2015 Alberta budget highlights

Canadian tax alert

Alberta Minister of Finance, Joe Ceci, presented the first budget of the newly-elected NDP government on October 27, 2015. The 2015 budget focuses on three key themes:

  • Stabilization of funding for key public services;
  • A plan to return to a balanced budget in 2019-20; and
  • Stimulus for growth, diversification and job creation.

The budget is described by Minister Ceci as being a “shock absorber” for the Alberta economy, involving anticipated deficits, the exhaustion of the Contingency Account in late 2016-17, and the requirement to borrow in subsequent years until 2019-20 when a return to surplus is anticipated. This borrowing plan is intended to be limited through the Fiscal Planning and Transparency Act, establishing a limit on government debt based on 15% of the nominal gross domestic product (GDP) of Alberta’s economy.

Previously introduced measures, including the June 2015 increases to personal and corporate income tax rates, remain in place and unchanged in Budget 2015.

Fiscal overview

Alberta realized a surplus in 2014-15 of $1.1 billion; however, the province is now projecting four consecutive years of deficits starting with a deficit of $6.1 billion in 2015-16. The deficit is expected to fall to $5.4 billion in 2016-17, $4.4 billion in 2017-18, and $2.1 billion in 2018-19. A surplus of $1.0 billion is projected in 2019-20

The budget is based on the government’s economic outlook and industry projections, with key variables included in the table below:

  2014-15 Actual 2015-16 Estimate 2016-17 Target 2017-18 Target
WTI Oil (US$/bbl) $80.48 $50.00 $61.00 $68.00
Differential (US$/bbl) $17.30 $13.60 $16.30 $18.50
Natural gas (US₵/GJ) $3.51 $2.60 $2.80 $3.20
Exchange rate (US₵/Cdn$) 88.0 78.0 80.0 82.0
Real GDP (% change) 4.4 (1.0) 0.9 2.4
Unemployment rate (%) 4.7 5.8 6.2 5.8
Alberta CPI (% change) 2.6 0.9 1.7 1.9


The oil price forecast relies largely on data from the summer months, a period where market sentiment for a stronger recovery was relatively optimistic. Since that time, projections for WTI prices have dropped sharply. Deloitte’s forecast has decreased from $72.85/bbl in 2017 to $57.20/bbl. The price forecast used in the budget, and on which the return to surplus in 2019-20 is in part based, relies on a significant recovery beyond what is currently felt by the market. We refer you to Deloitte’s Q3 oil & gas price forecast.

Taxation initiatives

Budget 2015 calls for a number of tax and tax-related initiatives, which are in addition to the changes introduced in June 2015 that increased personal and corporate income tax rates.

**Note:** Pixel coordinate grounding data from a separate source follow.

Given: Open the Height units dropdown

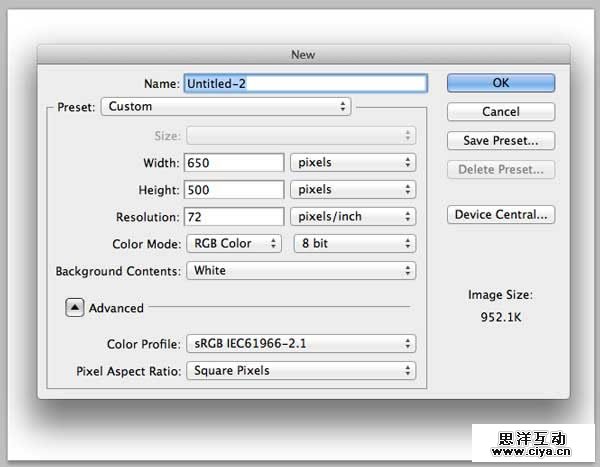Looking at the screenshot, I should 352,189.
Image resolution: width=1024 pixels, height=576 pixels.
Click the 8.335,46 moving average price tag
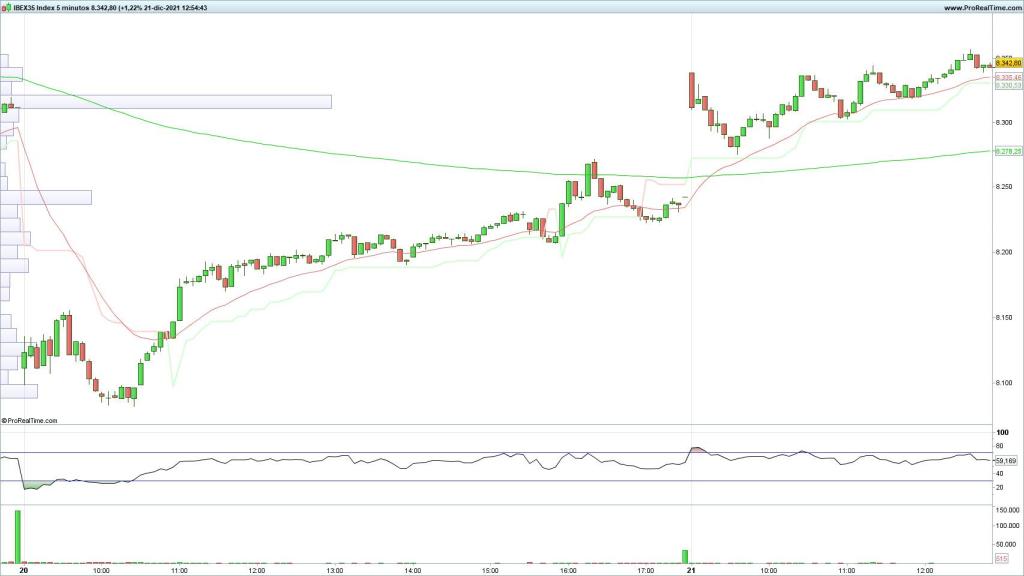click(1008, 78)
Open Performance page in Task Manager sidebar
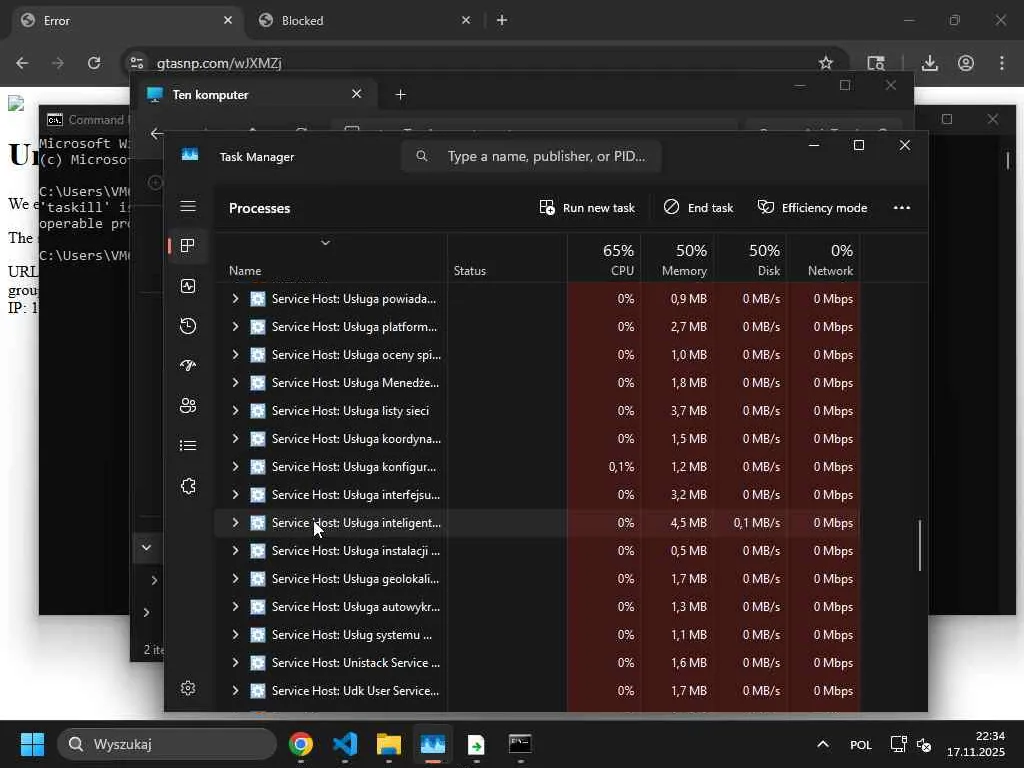 pos(187,286)
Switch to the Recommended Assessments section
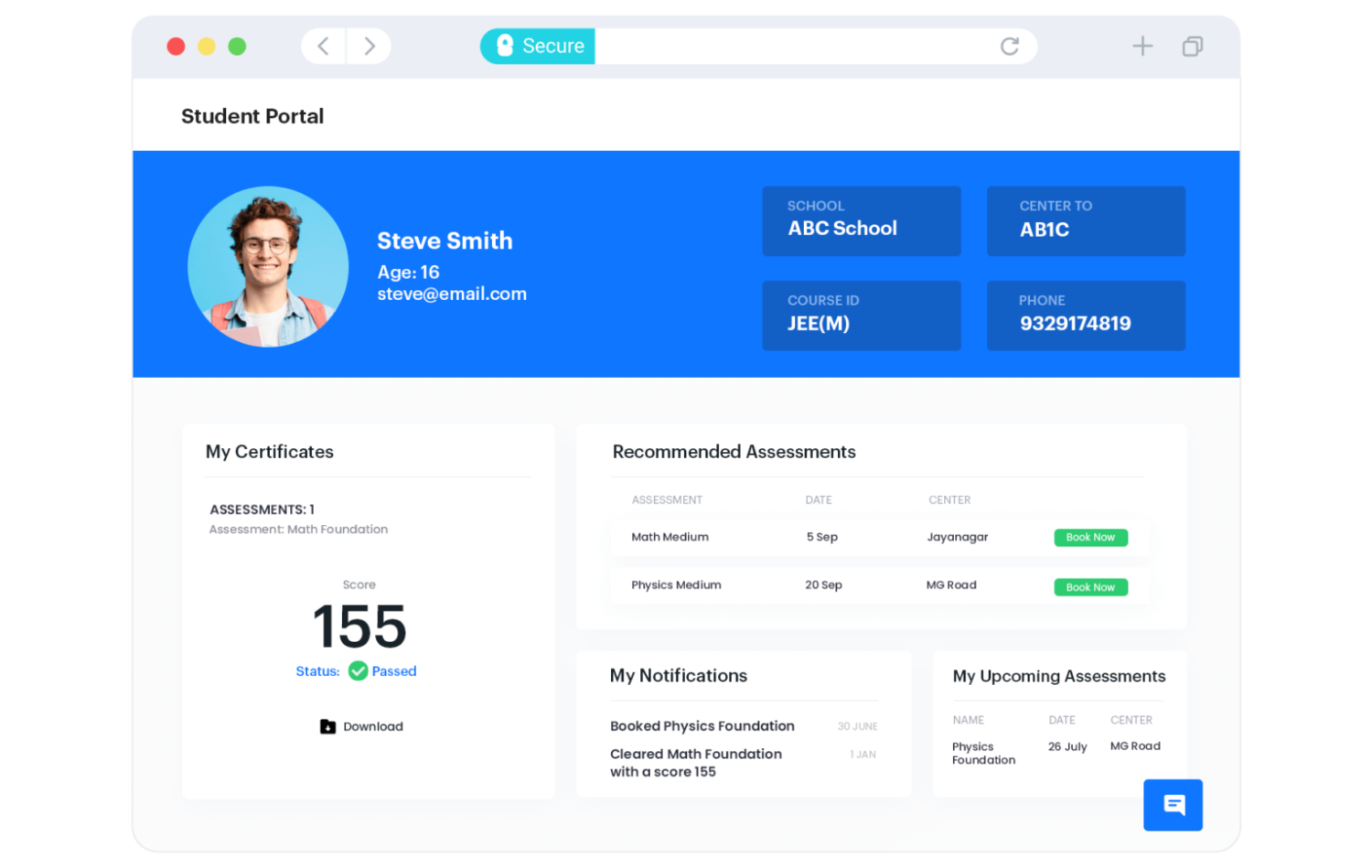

Non-eligible dividend tax credit improvements expected

Recognizing the impact of the federal government changes to dividend tax credits for non-eligible dividends, the budget has announced plans to introduce amendments in the fall of 2015 to mitigate increases to the total tax paid on non-eligible dividends in 2016. Changes to the dividend tax credit on eligible dividends, if any, will be announced in the 2016 budget.

Eligible dividend tax credit

In recognition that the recent corporate income tax rate increase means that Alberta’s tax on eligible dividends is no longer fully integrated, the government has announced that it will be reviewing this credit leading up to the 2016 budget. Changes, if any, will be introduced at that time.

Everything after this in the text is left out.